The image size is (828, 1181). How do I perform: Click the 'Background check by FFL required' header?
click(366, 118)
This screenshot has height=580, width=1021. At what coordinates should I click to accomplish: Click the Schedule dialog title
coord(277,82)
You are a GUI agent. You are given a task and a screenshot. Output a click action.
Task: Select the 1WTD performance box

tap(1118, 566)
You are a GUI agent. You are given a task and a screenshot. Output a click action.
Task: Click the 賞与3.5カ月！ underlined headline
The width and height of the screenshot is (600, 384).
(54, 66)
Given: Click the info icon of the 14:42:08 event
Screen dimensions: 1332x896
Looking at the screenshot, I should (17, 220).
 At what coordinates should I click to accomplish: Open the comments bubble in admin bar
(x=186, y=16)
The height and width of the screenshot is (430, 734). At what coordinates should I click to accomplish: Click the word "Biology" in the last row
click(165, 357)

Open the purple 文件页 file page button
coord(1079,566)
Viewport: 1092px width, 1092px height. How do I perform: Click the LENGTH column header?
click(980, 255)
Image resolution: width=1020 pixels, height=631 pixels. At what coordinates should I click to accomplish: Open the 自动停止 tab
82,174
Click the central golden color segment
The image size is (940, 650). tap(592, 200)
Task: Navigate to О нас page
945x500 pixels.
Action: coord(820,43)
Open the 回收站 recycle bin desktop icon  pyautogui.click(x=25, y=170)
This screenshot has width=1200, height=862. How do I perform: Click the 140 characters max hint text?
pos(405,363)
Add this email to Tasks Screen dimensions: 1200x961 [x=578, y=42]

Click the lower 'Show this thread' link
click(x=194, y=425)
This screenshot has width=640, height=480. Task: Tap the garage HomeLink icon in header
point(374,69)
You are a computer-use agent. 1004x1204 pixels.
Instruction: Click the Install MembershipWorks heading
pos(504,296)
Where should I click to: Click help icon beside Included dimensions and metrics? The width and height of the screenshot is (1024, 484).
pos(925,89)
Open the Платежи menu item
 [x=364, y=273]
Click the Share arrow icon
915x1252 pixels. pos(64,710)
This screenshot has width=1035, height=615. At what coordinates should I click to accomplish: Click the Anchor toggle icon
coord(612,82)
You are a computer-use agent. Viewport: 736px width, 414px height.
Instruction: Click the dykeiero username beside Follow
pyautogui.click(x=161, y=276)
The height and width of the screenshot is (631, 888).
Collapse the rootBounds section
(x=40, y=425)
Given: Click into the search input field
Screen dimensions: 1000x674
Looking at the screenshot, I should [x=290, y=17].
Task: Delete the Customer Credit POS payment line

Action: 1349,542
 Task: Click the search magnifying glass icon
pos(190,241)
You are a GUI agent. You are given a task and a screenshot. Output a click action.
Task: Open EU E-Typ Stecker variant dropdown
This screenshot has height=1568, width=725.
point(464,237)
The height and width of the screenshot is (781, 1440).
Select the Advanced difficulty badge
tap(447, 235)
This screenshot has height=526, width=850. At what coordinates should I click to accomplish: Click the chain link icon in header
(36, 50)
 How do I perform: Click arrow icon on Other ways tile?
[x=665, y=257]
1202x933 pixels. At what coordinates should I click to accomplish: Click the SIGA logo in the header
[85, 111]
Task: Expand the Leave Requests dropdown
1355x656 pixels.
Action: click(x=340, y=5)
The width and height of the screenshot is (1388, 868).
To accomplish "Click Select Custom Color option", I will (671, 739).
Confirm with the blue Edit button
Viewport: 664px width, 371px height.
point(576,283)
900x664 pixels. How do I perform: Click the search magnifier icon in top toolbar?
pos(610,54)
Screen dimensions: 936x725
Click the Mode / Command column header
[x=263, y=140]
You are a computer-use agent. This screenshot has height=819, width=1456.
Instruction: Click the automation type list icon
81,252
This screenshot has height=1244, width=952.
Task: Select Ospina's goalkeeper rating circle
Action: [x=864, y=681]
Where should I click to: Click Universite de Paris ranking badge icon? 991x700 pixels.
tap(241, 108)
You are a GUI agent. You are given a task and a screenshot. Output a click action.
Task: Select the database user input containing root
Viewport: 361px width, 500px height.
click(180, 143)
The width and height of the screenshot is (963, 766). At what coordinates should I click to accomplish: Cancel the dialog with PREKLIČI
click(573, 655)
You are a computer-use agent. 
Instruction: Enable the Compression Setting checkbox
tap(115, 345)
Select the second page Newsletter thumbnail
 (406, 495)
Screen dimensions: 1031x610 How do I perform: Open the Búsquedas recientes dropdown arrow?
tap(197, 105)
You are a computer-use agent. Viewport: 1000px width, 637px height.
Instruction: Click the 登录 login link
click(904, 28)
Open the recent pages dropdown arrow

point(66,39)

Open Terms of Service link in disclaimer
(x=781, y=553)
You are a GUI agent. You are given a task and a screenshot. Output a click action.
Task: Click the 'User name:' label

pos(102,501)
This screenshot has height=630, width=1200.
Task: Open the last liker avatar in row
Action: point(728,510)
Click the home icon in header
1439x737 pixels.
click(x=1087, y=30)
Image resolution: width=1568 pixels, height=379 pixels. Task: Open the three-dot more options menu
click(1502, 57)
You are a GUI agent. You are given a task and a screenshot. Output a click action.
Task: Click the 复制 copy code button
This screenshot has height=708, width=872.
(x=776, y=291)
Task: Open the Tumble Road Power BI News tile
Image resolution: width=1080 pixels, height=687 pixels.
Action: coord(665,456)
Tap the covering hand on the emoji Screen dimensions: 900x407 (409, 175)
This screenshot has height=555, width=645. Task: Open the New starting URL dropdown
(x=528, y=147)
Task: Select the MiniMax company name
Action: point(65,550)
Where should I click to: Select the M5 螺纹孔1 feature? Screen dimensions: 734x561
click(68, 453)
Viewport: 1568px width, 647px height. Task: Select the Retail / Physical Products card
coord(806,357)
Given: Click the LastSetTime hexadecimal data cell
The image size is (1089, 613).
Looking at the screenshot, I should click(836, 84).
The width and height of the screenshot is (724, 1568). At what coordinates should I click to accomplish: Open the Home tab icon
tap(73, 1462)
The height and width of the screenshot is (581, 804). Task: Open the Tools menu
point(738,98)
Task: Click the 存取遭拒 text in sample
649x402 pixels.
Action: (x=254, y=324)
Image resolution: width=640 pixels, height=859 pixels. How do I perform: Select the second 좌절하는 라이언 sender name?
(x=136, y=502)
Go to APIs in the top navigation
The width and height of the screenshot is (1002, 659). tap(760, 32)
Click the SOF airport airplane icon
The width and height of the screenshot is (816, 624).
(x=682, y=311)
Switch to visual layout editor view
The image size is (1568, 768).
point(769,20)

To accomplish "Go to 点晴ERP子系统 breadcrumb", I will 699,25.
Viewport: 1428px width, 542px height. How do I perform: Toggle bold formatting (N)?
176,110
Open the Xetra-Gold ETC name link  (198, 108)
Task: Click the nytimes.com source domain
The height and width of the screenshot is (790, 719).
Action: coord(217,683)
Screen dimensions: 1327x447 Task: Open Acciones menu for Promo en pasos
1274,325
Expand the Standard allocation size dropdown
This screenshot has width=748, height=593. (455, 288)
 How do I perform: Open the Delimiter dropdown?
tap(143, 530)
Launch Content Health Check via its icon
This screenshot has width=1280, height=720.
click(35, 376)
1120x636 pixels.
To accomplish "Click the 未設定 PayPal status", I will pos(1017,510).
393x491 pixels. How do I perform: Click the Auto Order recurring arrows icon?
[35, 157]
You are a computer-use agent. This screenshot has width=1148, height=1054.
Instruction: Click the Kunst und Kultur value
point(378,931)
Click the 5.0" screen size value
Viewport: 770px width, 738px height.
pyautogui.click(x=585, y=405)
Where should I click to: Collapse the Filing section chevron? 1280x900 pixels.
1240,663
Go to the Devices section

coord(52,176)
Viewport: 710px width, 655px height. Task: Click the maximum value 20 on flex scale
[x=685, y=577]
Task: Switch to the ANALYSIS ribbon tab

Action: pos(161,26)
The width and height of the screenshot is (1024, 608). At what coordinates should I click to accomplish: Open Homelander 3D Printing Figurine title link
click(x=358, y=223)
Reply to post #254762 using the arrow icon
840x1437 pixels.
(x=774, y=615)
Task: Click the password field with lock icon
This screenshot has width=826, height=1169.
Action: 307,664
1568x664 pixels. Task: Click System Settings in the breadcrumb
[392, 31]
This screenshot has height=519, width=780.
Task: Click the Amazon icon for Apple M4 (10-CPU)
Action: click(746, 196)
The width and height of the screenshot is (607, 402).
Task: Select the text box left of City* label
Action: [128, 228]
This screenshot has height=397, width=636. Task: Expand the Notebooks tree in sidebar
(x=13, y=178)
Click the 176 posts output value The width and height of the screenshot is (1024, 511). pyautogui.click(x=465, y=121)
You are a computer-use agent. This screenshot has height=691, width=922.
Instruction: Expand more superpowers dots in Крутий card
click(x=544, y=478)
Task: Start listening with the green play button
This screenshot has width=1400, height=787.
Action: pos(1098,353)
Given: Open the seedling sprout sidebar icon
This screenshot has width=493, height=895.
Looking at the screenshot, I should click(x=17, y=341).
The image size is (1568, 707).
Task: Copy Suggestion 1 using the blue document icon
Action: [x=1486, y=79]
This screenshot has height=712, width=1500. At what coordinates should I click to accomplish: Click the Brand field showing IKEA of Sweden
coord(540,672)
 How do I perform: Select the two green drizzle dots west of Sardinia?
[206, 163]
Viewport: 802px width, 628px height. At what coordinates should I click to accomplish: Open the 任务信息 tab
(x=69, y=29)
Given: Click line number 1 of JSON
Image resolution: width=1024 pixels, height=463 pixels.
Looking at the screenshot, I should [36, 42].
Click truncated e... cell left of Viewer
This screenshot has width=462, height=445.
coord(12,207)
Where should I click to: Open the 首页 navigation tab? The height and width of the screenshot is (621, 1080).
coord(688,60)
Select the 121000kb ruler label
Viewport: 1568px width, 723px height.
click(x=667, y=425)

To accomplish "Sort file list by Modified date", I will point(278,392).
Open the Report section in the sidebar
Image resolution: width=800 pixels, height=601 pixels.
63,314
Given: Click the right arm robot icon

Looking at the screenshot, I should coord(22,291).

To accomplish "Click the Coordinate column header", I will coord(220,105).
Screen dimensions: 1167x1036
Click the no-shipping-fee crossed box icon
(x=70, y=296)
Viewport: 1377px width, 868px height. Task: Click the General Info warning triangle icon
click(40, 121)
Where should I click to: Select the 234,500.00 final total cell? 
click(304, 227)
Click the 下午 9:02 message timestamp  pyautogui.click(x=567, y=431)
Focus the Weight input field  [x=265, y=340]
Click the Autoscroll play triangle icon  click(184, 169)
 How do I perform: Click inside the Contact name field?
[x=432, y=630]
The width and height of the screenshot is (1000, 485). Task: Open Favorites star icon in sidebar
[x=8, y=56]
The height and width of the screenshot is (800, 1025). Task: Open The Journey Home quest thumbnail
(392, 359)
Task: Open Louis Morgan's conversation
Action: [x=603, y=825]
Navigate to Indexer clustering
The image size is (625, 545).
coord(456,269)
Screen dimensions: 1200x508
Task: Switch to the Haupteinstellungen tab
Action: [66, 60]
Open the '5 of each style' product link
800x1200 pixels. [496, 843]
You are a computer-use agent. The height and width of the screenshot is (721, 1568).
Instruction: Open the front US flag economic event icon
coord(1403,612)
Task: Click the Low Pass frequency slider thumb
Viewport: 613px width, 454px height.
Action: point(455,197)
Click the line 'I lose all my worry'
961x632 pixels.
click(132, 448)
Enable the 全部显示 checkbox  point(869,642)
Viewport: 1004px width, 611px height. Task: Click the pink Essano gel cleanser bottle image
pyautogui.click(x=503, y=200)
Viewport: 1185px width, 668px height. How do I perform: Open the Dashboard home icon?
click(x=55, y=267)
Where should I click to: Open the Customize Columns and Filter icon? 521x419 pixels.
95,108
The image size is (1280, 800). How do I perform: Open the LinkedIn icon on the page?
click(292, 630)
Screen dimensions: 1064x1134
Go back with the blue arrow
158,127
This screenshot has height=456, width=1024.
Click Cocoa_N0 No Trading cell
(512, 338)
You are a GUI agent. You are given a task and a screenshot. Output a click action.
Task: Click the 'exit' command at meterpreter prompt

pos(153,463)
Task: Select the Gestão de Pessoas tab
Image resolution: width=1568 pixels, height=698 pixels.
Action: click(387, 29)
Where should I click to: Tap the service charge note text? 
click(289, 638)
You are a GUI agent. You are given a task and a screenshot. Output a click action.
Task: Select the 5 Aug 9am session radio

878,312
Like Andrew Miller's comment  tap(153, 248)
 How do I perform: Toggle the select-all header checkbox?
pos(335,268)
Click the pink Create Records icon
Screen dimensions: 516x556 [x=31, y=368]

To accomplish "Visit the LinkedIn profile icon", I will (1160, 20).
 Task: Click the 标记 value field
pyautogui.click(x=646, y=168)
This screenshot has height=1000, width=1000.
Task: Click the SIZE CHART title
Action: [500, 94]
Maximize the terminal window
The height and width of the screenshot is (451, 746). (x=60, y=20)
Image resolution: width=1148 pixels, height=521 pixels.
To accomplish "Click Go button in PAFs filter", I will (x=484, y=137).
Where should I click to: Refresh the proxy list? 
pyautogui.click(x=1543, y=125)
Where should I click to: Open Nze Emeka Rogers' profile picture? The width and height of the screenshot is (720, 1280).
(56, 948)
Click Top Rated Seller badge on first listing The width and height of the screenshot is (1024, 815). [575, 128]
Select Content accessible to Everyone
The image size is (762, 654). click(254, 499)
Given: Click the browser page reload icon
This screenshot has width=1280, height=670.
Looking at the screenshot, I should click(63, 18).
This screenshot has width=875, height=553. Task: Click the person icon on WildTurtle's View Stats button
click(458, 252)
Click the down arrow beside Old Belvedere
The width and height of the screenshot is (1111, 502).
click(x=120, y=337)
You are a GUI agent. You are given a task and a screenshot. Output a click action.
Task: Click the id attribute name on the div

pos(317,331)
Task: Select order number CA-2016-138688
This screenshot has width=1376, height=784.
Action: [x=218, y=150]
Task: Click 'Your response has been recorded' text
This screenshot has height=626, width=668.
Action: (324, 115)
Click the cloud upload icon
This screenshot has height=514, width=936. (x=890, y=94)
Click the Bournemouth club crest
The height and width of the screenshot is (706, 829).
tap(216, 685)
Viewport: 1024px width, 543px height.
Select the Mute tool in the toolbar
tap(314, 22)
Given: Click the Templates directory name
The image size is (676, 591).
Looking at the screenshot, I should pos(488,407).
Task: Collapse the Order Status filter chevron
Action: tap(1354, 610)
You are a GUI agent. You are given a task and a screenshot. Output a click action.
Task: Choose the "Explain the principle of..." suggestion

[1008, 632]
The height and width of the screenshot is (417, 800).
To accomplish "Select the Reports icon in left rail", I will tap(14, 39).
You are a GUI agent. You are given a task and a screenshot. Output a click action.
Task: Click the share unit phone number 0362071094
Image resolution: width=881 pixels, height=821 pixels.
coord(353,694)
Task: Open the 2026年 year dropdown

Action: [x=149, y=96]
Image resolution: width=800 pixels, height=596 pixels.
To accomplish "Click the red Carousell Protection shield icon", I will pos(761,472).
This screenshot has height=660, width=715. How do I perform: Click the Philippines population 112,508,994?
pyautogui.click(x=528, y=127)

_ _ _ _ _

**ACTIVITY**
Please retype the listing word for word, from its first line through the line containing "Open the 回收站", and add nothing else.

**RESPONSE TO THE TASK**
The image size is (828, 1181). How do I perform: Click the 'Background check by FFL required' header?
click(366, 118)
This screenshot has height=580, width=1021. At what coordinates should I click to accomplish: Click the Schedule dialog title
coord(277,82)
You are a GUI agent. You are given a task and a screenshot. Output a click action.
Task: Select the 1WTD performance box

tap(1118, 566)
You are a GUI agent. You are given a task and a screenshot. Output a click action.
Task: Click the 賞与3.5カ月！ underlined headline
The width and height of the screenshot is (600, 384).
(54, 66)
Given: Click the info icon of the 14:42:08 event
Screen dimensions: 1332x896
Looking at the screenshot, I should (17, 220).
 At what coordinates should I click to accomplish: Open the comments bubble in admin bar
(x=186, y=16)
The height and width of the screenshot is (430, 734). At what coordinates should I click to accomplish: Click the word "Biology" in the last row
click(165, 357)

Open the purple 文件页 file page button
coord(1079,566)
Viewport: 1092px width, 1092px height. How do I perform: Click the LENGTH column header?
click(980, 255)
Image resolution: width=1020 pixels, height=631 pixels. At what coordinates should I click to accomplish: Open the 自动停止 tab
82,174
Click the central golden color segment
The image size is (940, 650). tap(592, 200)
Task: Navigate to О нас page
945x500 pixels.
Action: coord(820,43)
Open the 回收站 recycle bin desktop icon  pyautogui.click(x=25, y=170)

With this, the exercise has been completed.